▶ _Problem to work on_
From the data below, restate every line word for word.

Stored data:
....................

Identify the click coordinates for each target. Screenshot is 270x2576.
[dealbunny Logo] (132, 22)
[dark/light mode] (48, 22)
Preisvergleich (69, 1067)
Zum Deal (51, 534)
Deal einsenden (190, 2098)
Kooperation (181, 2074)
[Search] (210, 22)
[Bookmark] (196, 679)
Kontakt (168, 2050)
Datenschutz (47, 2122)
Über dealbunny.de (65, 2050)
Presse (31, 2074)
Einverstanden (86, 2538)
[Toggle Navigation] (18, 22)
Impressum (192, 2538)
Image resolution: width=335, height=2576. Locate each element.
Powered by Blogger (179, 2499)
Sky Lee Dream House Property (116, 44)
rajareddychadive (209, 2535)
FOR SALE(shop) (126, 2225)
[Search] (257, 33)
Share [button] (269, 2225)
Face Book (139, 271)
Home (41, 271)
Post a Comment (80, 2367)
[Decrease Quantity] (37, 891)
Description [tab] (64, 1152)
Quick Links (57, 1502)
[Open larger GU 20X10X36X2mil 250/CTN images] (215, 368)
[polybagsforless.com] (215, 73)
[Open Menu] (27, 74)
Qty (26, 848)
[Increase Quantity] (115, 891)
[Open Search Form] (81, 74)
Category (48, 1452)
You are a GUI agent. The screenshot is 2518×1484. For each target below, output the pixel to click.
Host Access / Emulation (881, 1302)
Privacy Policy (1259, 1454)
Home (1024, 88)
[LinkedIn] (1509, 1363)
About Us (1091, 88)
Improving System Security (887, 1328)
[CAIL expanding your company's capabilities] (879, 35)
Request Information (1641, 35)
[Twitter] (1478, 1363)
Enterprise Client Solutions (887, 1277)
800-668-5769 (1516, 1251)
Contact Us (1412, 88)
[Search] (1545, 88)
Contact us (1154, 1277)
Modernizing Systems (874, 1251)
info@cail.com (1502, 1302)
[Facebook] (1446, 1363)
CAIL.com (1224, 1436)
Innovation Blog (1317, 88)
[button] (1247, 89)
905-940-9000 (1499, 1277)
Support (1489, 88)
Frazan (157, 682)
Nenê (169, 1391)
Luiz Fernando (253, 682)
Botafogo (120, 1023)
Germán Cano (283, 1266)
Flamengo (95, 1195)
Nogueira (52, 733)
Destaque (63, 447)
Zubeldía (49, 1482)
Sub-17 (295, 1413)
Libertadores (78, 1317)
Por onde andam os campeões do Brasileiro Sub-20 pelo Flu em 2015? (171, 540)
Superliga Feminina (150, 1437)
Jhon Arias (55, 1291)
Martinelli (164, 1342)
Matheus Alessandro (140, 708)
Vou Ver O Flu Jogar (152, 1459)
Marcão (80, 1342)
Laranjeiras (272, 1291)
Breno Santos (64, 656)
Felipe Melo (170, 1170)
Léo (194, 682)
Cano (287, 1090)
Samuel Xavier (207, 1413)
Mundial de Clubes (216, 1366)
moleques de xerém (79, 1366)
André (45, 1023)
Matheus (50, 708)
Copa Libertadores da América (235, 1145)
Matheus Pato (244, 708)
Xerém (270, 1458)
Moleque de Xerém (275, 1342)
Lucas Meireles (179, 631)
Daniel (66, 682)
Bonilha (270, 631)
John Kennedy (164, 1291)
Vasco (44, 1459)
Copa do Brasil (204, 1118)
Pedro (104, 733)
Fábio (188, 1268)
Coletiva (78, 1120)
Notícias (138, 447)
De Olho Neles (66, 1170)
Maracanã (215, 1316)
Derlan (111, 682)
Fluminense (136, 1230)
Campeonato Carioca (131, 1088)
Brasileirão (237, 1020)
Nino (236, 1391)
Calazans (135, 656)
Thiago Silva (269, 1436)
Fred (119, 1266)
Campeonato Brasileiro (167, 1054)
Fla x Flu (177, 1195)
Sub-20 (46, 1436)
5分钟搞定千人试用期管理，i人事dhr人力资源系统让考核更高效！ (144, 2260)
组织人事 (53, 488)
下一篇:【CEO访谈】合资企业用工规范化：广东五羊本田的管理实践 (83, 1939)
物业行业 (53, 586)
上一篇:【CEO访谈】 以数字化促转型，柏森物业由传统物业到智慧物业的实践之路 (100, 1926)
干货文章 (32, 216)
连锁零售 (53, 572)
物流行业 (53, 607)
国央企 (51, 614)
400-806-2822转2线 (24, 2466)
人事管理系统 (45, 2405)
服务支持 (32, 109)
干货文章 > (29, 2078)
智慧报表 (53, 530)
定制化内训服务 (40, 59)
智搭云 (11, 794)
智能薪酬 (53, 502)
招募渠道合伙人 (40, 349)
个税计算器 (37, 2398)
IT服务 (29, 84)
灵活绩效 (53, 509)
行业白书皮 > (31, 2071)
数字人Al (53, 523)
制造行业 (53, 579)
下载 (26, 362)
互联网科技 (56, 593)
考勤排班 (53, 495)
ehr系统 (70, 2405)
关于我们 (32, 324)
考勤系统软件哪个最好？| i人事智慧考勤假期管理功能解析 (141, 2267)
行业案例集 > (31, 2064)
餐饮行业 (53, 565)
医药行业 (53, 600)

....................

▶ _Result for this task_
Identify the click coordinates for each target. Screenshot is 270x2576.
[dealbunny Logo] (132, 22)
[dark/light mode] (48, 22)
Preisvergleich (69, 1067)
Zum Deal (51, 534)
Deal einsenden (190, 2098)
Kooperation (181, 2074)
[Search] (210, 22)
[Bookmark] (196, 679)
Kontakt (168, 2050)
Datenschutz (47, 2122)
Über dealbunny.de (65, 2050)
Presse (31, 2074)
Einverstanden (86, 2538)
[Toggle Navigation] (18, 22)
Impressum (192, 2538)
Image resolution: width=335, height=2576. Locate each element.
Powered by Blogger (179, 2499)
Sky Lee Dream House Property (116, 44)
rajareddychadive (209, 2535)
FOR SALE(shop) (126, 2225)
[Search] (257, 33)
Share [button] (269, 2225)
Face Book (139, 271)
Home (41, 271)
Post a Comment (80, 2367)
[Decrease Quantity] (37, 891)
Description [tab] (64, 1152)
Quick Links (57, 1502)
[Open larger GU 20X10X36X2mil 250/CTN images] (215, 368)
[polybagsforless.com] (215, 73)
[Open Menu] (27, 74)
Qty (26, 848)
[Increase Quantity] (115, 891)
[Open Search Form] (81, 74)
Category (48, 1452)
You are a GUI agent. The screenshot is 2518×1484. For each target below, output the pixel to click.
Host Access / Emulation (881, 1302)
Privacy Policy (1259, 1454)
Home (1024, 88)
[LinkedIn] (1509, 1363)
About Us (1091, 88)
Improving System Security (887, 1328)
[CAIL expanding your company's capabilities] (879, 35)
Request Information (1641, 35)
[Twitter] (1478, 1363)
Enterprise Client Solutions (887, 1277)
800-668-5769 (1516, 1251)
Contact Us (1412, 88)
[Search] (1545, 88)
Contact us (1154, 1277)
Modernizing Systems (874, 1251)
info@cail.com (1502, 1302)
[Facebook] (1446, 1363)
CAIL.com (1224, 1436)
Innovation Blog (1317, 88)
[button] (1247, 89)
905-940-9000 (1499, 1277)
Support (1489, 88)
Frazan (157, 682)
Nenê (169, 1391)
Luiz Fernando (253, 682)
Botafogo (120, 1023)
Germán Cano (283, 1266)
Flamengo (95, 1195)
Nogueira (52, 733)
Destaque (63, 447)
Zubeldía (49, 1482)
Sub-17 (295, 1413)
Libertadores (78, 1317)
Por onde andam os campeões do Brasileiro Sub-20 pelo Flu em 2015? (171, 540)
Superliga Feminina (150, 1437)
Jhon Arias (55, 1291)
Martinelli (164, 1342)
Matheus Alessandro (140, 708)
Vou Ver O Flu Jogar (152, 1459)
Marcão (80, 1342)
Laranjeiras (272, 1291)
Breno Santos (64, 656)
Felipe Melo (170, 1170)
Léo (194, 682)
Cano (287, 1090)
Samuel Xavier (207, 1413)
Mundial de Clubes (216, 1366)
moleques de xerém (79, 1366)
André (45, 1023)
Matheus (50, 708)
Copa Libertadores da América (235, 1145)
Matheus Pato (244, 708)
Xerém (270, 1458)
Moleque de Xerém (275, 1342)
Lucas Meireles (179, 631)
Daniel (66, 682)
Bonilha (270, 631)
John Kennedy (164, 1291)
Vasco (44, 1459)
Copa do Brasil (204, 1118)
Pedro (104, 733)
Fábio (188, 1268)
Coletiva (78, 1120)
Notícias (138, 447)
De Olho Neles (66, 1170)
Maracanã (215, 1316)
Derlan (111, 682)
Fluminense (136, 1230)
Campeonato Carioca (131, 1088)
Brasileirão (237, 1020)
Nino (236, 1391)
Calazans (135, 656)
Thiago Silva (269, 1436)
Fred (119, 1266)
Campeonato Brasileiro (167, 1054)
Fla x Flu (177, 1195)
Sub-20 (46, 1436)
5分钟搞定千人试用期管理，i人事dhr人力资源系统让考核更高效！ (144, 2260)
组织人事 (53, 488)
下一篇:【CEO访谈】合资企业用工规范化：广东五羊本田的管理实践 (83, 1939)
物业行业 (53, 586)
上一篇:【CEO访谈】 以数字化促转型，柏森物业由传统物业到智慧物业的实践之路 (100, 1926)
干货文章 (32, 216)
连锁零售 (53, 572)
物流行业 (53, 607)
国央企 (51, 614)
400-806-2822转2线 (24, 2466)
人事管理系统 (45, 2405)
服务支持 (32, 109)
干货文章 > (29, 2078)
智慧报表 (53, 530)
定制化内训服务 (40, 59)
智搭云 (11, 794)
智能薪酬 (53, 502)
招募渠道合伙人 (40, 349)
个税计算器 (37, 2398)
IT服务 (29, 84)
灵活绩效 (53, 509)
行业白书皮 > (31, 2071)
数字人Al (53, 523)
制造行业 (53, 579)
下载 (26, 362)
互联网科技 (56, 593)
考勤排班 (53, 495)
ehr系统 (70, 2405)
关于我们 (32, 324)
考勤系统软件哪个最好？| i人事智慧考勤假期管理功能解析 (141, 2267)
行业案例集 > (31, 2064)
餐饮行业 (53, 565)
医药行业 (53, 600)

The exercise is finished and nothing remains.